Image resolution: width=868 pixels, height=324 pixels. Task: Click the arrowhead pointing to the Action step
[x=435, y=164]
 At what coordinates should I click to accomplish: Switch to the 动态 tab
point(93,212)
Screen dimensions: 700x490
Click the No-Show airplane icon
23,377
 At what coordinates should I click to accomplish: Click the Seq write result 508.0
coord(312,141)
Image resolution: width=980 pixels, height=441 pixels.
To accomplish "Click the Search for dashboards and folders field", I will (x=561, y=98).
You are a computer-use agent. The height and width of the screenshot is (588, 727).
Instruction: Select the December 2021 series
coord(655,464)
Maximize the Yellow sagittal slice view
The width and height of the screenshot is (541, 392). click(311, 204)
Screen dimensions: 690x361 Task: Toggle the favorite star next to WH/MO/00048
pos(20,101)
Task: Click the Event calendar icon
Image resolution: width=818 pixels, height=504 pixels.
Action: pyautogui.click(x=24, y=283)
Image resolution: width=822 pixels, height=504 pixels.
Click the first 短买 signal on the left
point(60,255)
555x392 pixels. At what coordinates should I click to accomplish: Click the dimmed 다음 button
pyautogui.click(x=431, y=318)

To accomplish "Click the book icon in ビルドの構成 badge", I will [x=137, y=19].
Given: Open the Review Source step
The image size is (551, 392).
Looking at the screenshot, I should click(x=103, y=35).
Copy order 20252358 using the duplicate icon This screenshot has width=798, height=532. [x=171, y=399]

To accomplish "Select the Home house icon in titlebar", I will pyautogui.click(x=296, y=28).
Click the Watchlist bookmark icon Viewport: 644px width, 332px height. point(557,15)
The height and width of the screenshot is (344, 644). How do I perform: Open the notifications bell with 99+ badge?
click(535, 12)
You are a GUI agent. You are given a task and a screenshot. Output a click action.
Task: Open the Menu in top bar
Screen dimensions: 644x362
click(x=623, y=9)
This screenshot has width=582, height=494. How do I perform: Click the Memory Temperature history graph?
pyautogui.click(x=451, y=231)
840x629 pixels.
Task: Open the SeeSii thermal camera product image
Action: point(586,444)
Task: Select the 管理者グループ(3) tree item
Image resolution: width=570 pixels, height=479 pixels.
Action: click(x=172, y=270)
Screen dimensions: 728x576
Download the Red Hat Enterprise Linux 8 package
• • • • • • •
WHAT YOU SHOULD DO -
Would you copy each line of the data exactly as it appears above?

EXPECTED ANSWER -
Image resolution: width=868 pixels, height=324 pixels. Task: Click the arrowhead pointing to the Action step
[x=435, y=164]
 At what coordinates should I click to accomplish: Switch to the 动态 tab
point(93,212)
Screen dimensions: 700x490
Click the No-Show airplane icon
23,377
 At what coordinates should I click to accomplish: Click the Seq write result 508.0
coord(312,141)
Image resolution: width=980 pixels, height=441 pixels.
To accomplish "Click the Search for dashboards and folders field", I will (x=561, y=98).
You are a computer-use agent. The height and width of the screenshot is (588, 727).
Instruction: Select the December 2021 series
coord(655,464)
Maximize the Yellow sagittal slice view
The width and height of the screenshot is (541, 392). click(311, 204)
Screen dimensions: 690x361 Task: Toggle the favorite star next to WH/MO/00048
pos(20,101)
Task: Click the Event calendar icon
Image resolution: width=818 pixels, height=504 pixels.
Action: pyautogui.click(x=24, y=283)
Image resolution: width=822 pixels, height=504 pixels.
Click the first 短买 signal on the left
point(60,255)
555x392 pixels. At what coordinates should I click to accomplish: Click the dimmed 다음 button
pyautogui.click(x=431, y=318)

To accomplish "Click the book icon in ビルドの構成 badge", I will [x=137, y=19].
Given: Open the Review Source step
The image size is (551, 392).
Looking at the screenshot, I should click(x=103, y=35).
Copy order 20252358 using the duplicate icon This screenshot has width=798, height=532. [x=171, y=399]

To accomplish "Select the Home house icon in titlebar", I will pyautogui.click(x=296, y=28).
Click the Watchlist bookmark icon Viewport: 644px width, 332px height. point(557,15)
The height and width of the screenshot is (344, 644). How do I perform: Open the notifications bell with 99+ badge?
click(535, 12)
You are a GUI agent. You are given a task and a screenshot. Output a click action.
Task: Open the Menu in top bar
Screen dimensions: 644x362
click(x=623, y=9)
This screenshot has width=582, height=494. How do I perform: Click the Memory Temperature history graph?
pyautogui.click(x=451, y=231)
840x629 pixels.
Task: Open the SeeSii thermal camera product image
Action: point(586,444)
Task: Select the 管理者グループ(3) tree item
Image resolution: width=570 pixels, height=479 pixels.
Action: click(x=172, y=270)
Screen dimensions: 728x576
Download the Red Hat Enterprise Linux 8 package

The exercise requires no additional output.